Wer die vierköpfige Band aus Pittsburgh während ihrer nun mehr als 25-jährigen Bandgeschichte und den damit verbundenen zwölf Alben verfolgt hat, weiß, dass politischer Wandel und das Aufzeigen sozialer Missstände schon immer ein Bedürfnis für Anti-Flag war. Bassist Chris #2 sagt dazu, dass die Band dabei immer Wert darauf gelegt hat, Probleme anzusprechen, die unabhängig von aktuellen Regierungen bestehen, sondern größer sind, als die aktuelle politische Situation.

Auf „20/20 Vision“ zieht die Band allerdings einen klaren Strich, der bereits bei Betrachtung des Albumcovers deutlich wird.
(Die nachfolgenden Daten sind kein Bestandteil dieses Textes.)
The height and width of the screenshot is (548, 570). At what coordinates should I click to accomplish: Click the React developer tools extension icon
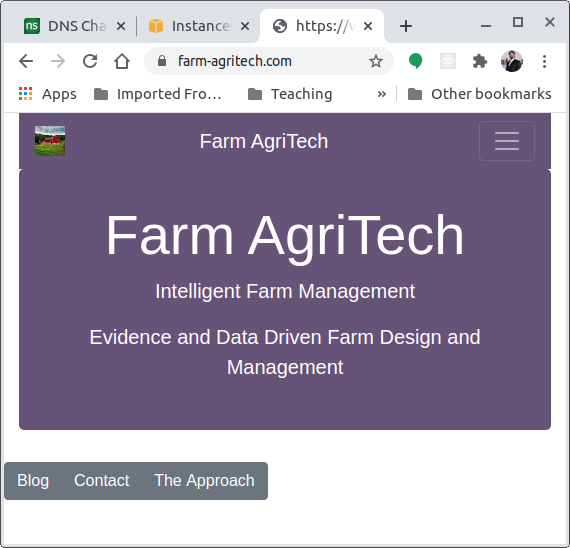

Dieses zeigt nämlich POTUS Donald Trump, mit zwei roten „X“ vor dem Gesicht, die ein wenig an Stacheldraht erinnern. Auf diesem Album nimmt die Band bewusst und deutlich eine Gegenhaltung zur aktuellen Regierung der USA um Trump und Vize Mike Pence ein, so Chris #2. Für die Band ist es demnach nur noch möglich eine klare Meinung zur Politik aus dem Weißen Haus zu haben. Entweder man ist dafür oder dagegen.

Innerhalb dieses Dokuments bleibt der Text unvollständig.